The only p-value smaller than the threshold specified by the Bonferroni method is for Chlorpromazine. So we reject the null hypothesis for Chlorpromazine and fail to reject it for all the other drugs.

Now we try the FDR method.
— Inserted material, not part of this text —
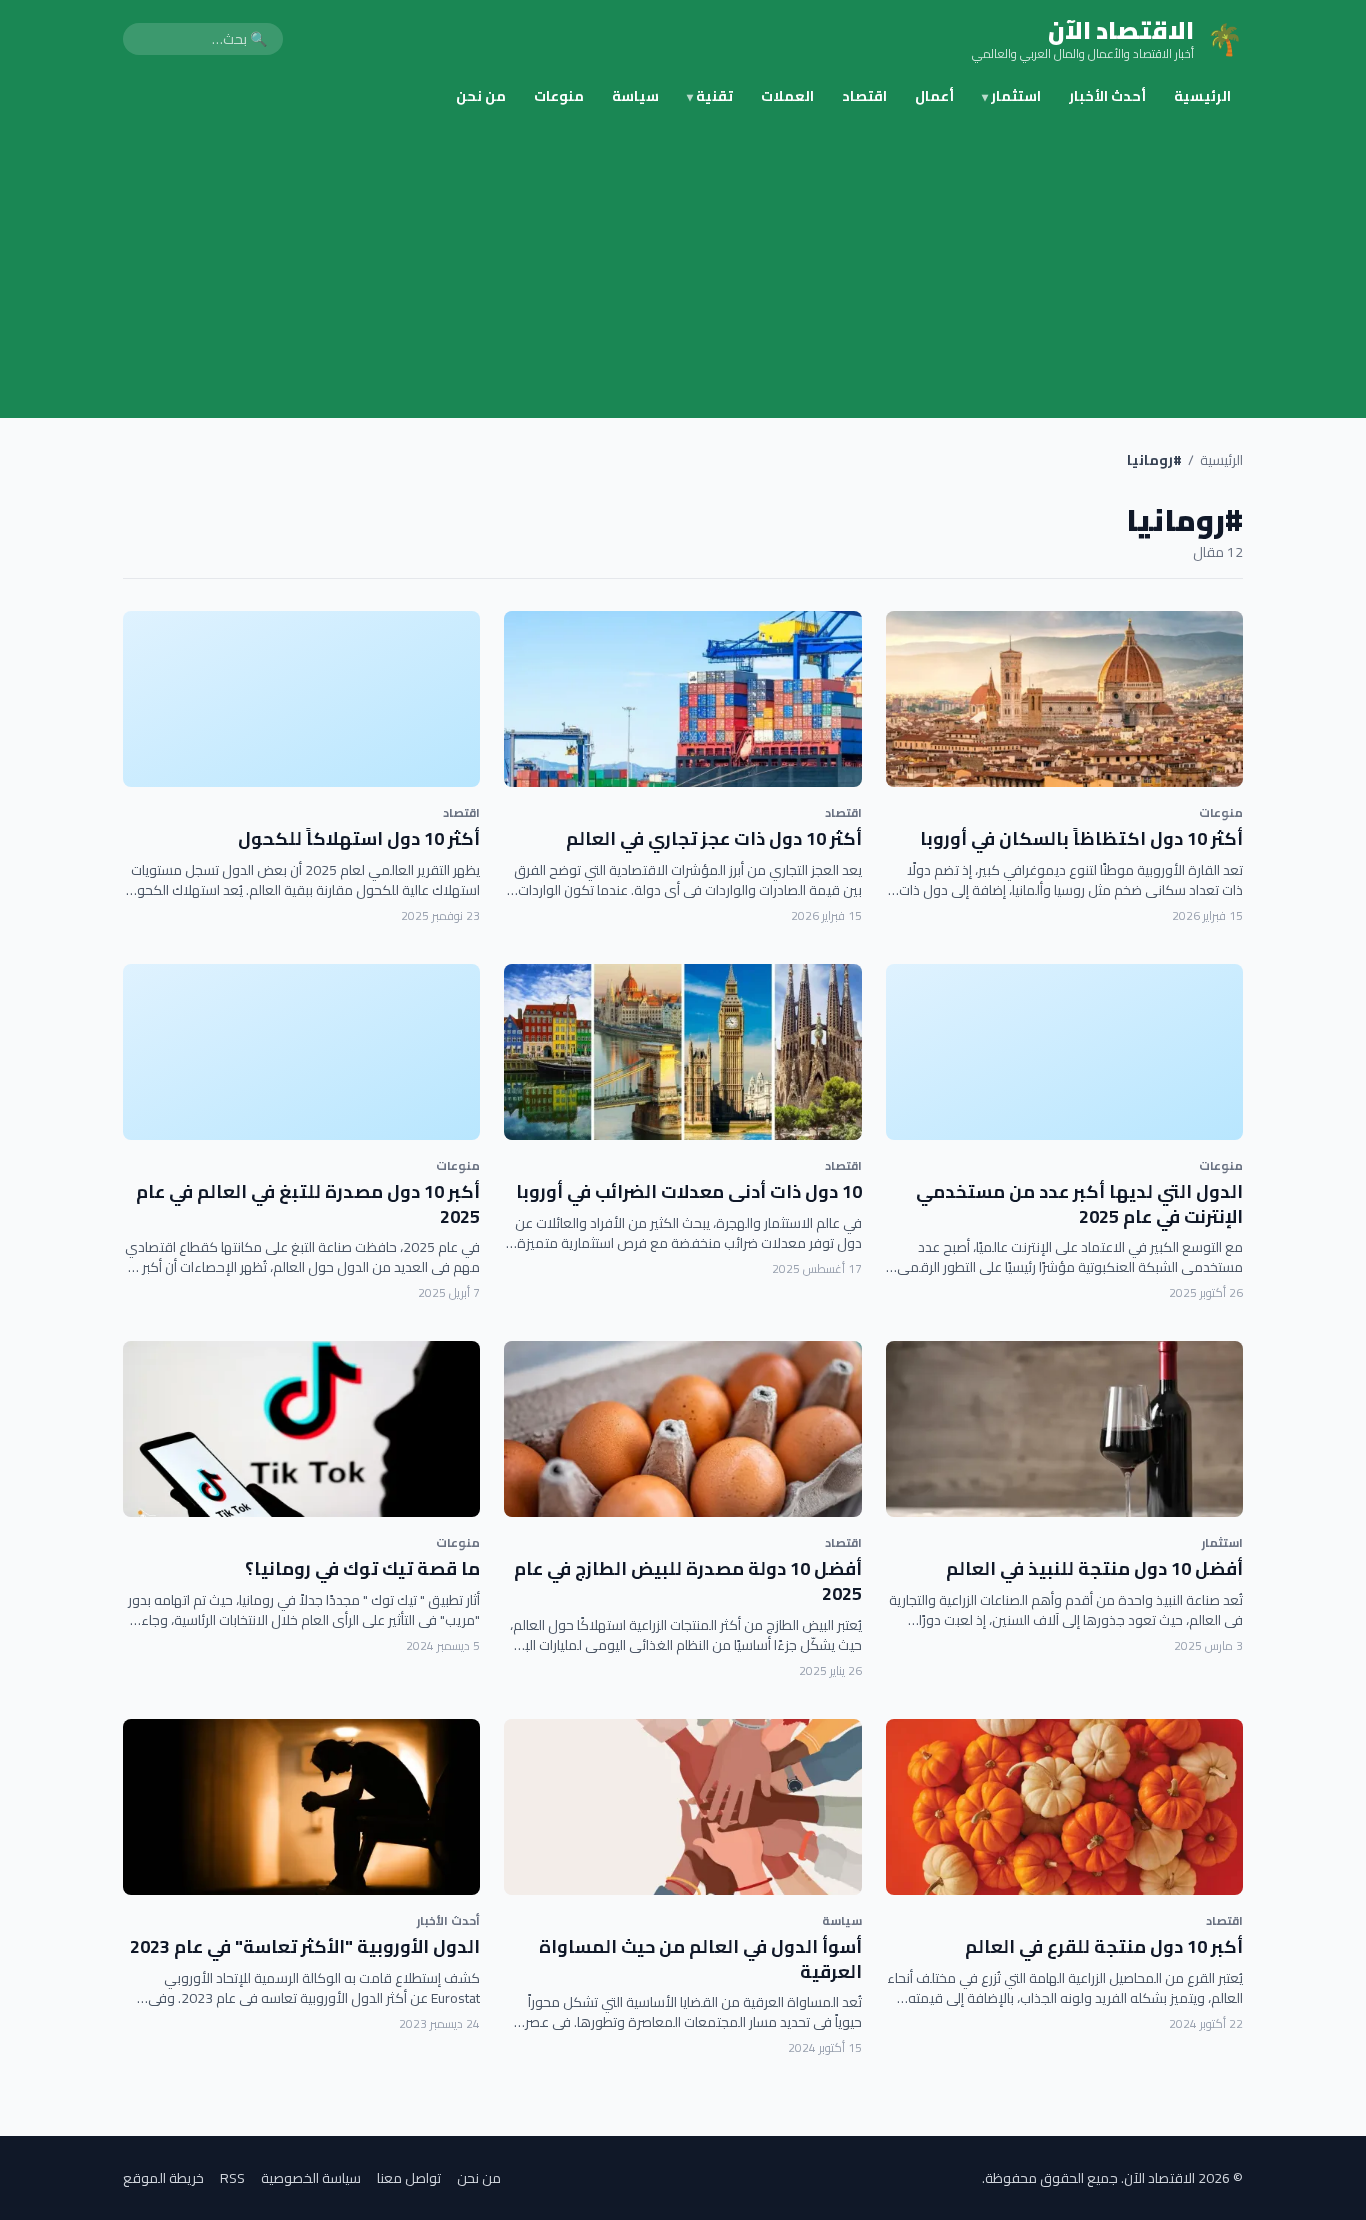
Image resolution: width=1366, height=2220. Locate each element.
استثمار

We follow the steps in the box on page 167. The array "ls" below is the array of numbers $\ell_i$ defined on page 167. The numbers "R" and "T" are defined as on page 167.

In [17]:
sorted_p_vals = sorted(p_vals)

In [18]:
ls = np.array([i * 0.05 / 4 for i in range(1,5)])

In [19]:
ls

array([0.0125, 0.025 , 0.0375, 0.05  ])

In [20]:
R = np.max(np.flatnonzero(sorted_p_vals < ls))

In [21]:
T = sorted_p_vals[R]

In [22]:
print('Value of R: {}'.format(R))
print('Value of BH rejection threshold T: {0:.5f}'.format(T))

Value of R: 0
Value of BH rejection threshold T: 0.00570


In [23]:
for i, name in enumerate(names[1:]):
    print(name)
    print('p-value: {0:.5f}'.format(p_vals[i]))
    print('FDR method threshold: {0:.5f}'.format(T))
    print('')

Chlorpromazine
p-value: 0.00570
FDR method threshold: 0.00570

Dimenhydrinate
p-value: 0.52023
FDR method threshold: 0.00570

Pentobarbital (100 mg)
p-value: 0.62666
FDR method threshold: 0.00570

Pentobarbital (150 mg)
p-value: 0.09964
FDR method threshold: 0.00570



Thus we reject the null hypothesis that the rate of nausea is the same as the rate under placebo for the Chlorpromazine trial and for none of the other drugs.